Huon Hooke, The Real Review

It’s a rare event that the founder of Te Mata Estate winery in Hawke’s Bay, John Buck CNZM OBE, now in his 80s, calls me up on the phone. He wanted to tell me about his friendship with Dr Bailey Carrodus, the founder of Yarra Yering winery in the Yarra Valley.

John had seen that I would be co-hosting an Australia versus New Zealand dinner for The Real Review in Sydney, which is to have a stunning climax in the form of two very high-scoring cabernet blends: Te Mata Estate 2022 Coleraine and Yarra Yering 2021 Dry Red Wine No. 1. The dinner is in a fortnight’s time.

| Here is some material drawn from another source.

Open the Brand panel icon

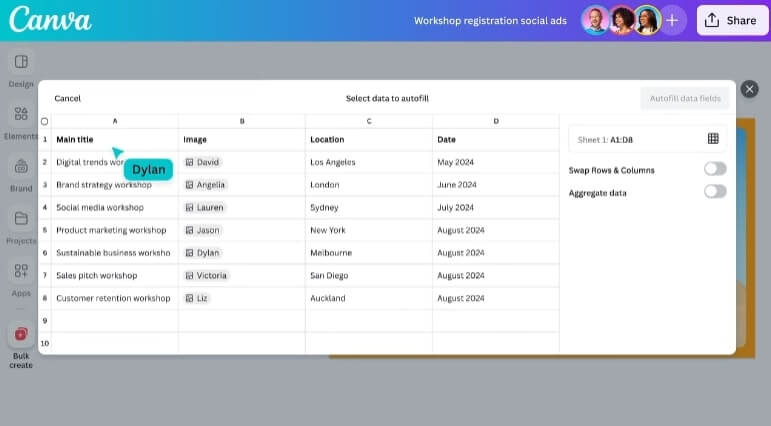click(x=21, y=167)
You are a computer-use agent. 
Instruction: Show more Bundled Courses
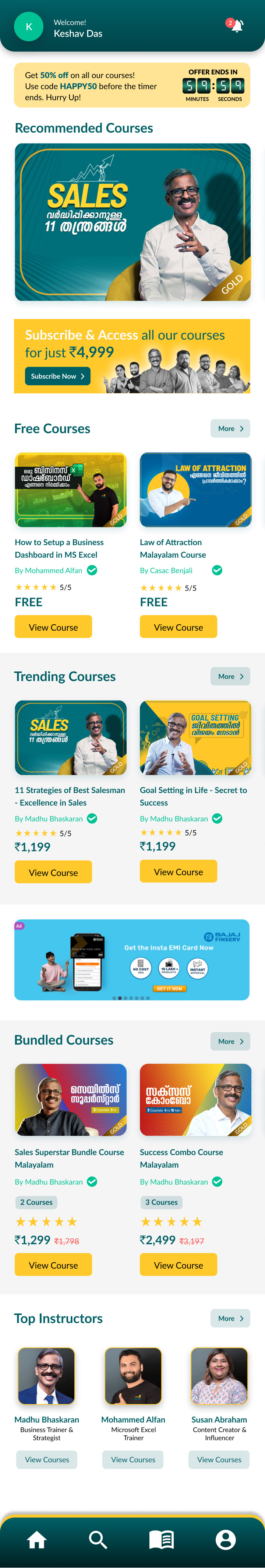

John wanted me to know that Bailey Carrodus was originally from Hastings, in Hawke’s Bay, which is near the Te Mata winery.

“Bailey was a native of Hawke’s Bay and his cousin Tony Bone is still living here. I still see him from time to time. They still have a premium hardware and kitchen range business of many decades of history—F.L. Bone & Son, in Hastings, with branches in Queenstown and Auckland.”

“Bailey went from the DSIR in New Zealand to its equivalent in Australia, the CSIRO, and later went on to establish Yarra Yering. On my trips to Melbourne, I used to visit James and Suzanne Halliday, first in South Yarra then at Coldstream Hills which they were then establishing next door to Yarra Yering. I used to act as a sort of courier taking things from Bailey to his family in New Zealand and vice versa. I remember one time I went to dinner at his house and he cooked roast wild duck, which he served on platters with a silver cloche over each duck, and he wore a green velvet smoking jacket. He was such a gentleman, softly spoken and elegant.”

John admired Bailey and his cleverly thought-out winery, with its small one-tonne fermenters which he could move around with a pallet truck, so he could do all the winery work himself. “He gave me a few tips when I was setting up Te Mata.”

John Buck retired quite a few years back but according to chief winemaker Phil Brodie he still pops in to the winery most days.

It’s pure coincidence that both men were best known for their cabernet sauvignon-based Bordeaux blends, and serendipitous that these wines are to be served side by side at The Real Review’s Australia v New Zealand dinner on April 16.